→ **Task objective**:
Your output should be the listing itself, repeated exactly.

→ **Records for this task**:
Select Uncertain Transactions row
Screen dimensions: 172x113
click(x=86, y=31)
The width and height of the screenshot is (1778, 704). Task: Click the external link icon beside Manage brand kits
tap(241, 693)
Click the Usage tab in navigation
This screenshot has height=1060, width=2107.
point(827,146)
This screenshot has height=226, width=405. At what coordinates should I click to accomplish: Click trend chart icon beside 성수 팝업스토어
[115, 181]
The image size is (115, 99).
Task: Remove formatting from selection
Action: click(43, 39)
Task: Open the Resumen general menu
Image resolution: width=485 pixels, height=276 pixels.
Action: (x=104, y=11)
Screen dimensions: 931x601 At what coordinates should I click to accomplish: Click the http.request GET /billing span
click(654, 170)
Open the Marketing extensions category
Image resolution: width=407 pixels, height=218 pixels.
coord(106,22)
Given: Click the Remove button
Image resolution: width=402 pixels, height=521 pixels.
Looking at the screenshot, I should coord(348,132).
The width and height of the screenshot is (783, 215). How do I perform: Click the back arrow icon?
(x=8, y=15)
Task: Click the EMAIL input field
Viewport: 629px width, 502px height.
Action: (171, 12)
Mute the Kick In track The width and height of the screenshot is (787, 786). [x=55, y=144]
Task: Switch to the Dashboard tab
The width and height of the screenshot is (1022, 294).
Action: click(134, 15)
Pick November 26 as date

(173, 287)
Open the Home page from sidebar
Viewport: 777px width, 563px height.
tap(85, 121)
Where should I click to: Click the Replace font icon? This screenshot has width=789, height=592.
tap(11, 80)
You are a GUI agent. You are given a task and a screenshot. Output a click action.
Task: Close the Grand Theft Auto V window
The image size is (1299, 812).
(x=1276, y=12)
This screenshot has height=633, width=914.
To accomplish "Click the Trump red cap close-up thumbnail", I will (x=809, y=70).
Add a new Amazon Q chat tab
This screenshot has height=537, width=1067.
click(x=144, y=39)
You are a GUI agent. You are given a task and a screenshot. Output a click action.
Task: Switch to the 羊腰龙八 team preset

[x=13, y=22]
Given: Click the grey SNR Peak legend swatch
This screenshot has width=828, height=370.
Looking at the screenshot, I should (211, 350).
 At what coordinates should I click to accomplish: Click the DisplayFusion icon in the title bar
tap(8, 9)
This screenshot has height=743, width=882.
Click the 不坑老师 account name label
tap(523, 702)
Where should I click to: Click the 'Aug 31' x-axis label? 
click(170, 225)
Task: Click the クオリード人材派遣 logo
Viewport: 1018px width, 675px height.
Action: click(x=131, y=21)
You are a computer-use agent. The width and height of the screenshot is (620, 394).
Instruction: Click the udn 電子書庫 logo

→ **Answer space**:
Select Uncertain Transactions row
Screen dimensions: 172x113
click(x=86, y=31)
The width and height of the screenshot is (1778, 704). Task: Click the external link icon beside Manage brand kits
tap(241, 693)
Click the Usage tab in navigation
This screenshot has height=1060, width=2107.
point(827,146)
This screenshot has height=226, width=405. At what coordinates should I click to accomplish: Click trend chart icon beside 성수 팝업스토어
[115, 181]
The image size is (115, 99).
Task: Remove formatting from selection
Action: click(43, 39)
Task: Open the Resumen general menu
Image resolution: width=485 pixels, height=276 pixels.
Action: (x=104, y=11)
Screen dimensions: 931x601 At what coordinates should I click to accomplish: Click the http.request GET /billing span
click(654, 170)
Open the Marketing extensions category
Image resolution: width=407 pixels, height=218 pixels.
coord(106,22)
Given: Click the Remove button
Image resolution: width=402 pixels, height=521 pixels.
Looking at the screenshot, I should coord(348,132).
The width and height of the screenshot is (783, 215). How do I perform: Click the back arrow icon?
(x=8, y=15)
Task: Click the EMAIL input field
Viewport: 629px width, 502px height.
Action: (171, 12)
Mute the Kick In track The width and height of the screenshot is (787, 786). [x=55, y=144]
Task: Switch to the Dashboard tab
The width and height of the screenshot is (1022, 294).
Action: click(134, 15)
Pick November 26 as date

(173, 287)
Open the Home page from sidebar
Viewport: 777px width, 563px height.
tap(85, 121)
Where should I click to: Click the Replace font icon? This screenshot has width=789, height=592.
tap(11, 80)
You are a GUI agent. You are given a task and a screenshot. Output a click action.
Task: Close the Grand Theft Auto V window
The image size is (1299, 812).
(x=1276, y=12)
This screenshot has height=633, width=914.
To accomplish "Click the Trump red cap close-up thumbnail", I will (x=809, y=70).
Add a new Amazon Q chat tab
This screenshot has height=537, width=1067.
click(x=144, y=39)
You are a GUI agent. You are given a task and a screenshot. Output a click action.
Task: Switch to the 羊腰龙八 team preset

[x=13, y=22]
Given: Click the grey SNR Peak legend swatch
This screenshot has width=828, height=370.
Looking at the screenshot, I should (211, 350).
 At what coordinates should I click to accomplish: Click the DisplayFusion icon in the title bar
tap(8, 9)
This screenshot has height=743, width=882.
Click the 不坑老师 account name label
tap(523, 702)
Where should I click to: Click the 'Aug 31' x-axis label? 
click(170, 225)
Task: Click the クオリード人材派遣 logo
Viewport: 1018px width, 675px height.
Action: click(x=131, y=21)
You are a computer-use agent. The width and height of the screenshot is (620, 394).
Instruction: Click the udn 電子書庫 logo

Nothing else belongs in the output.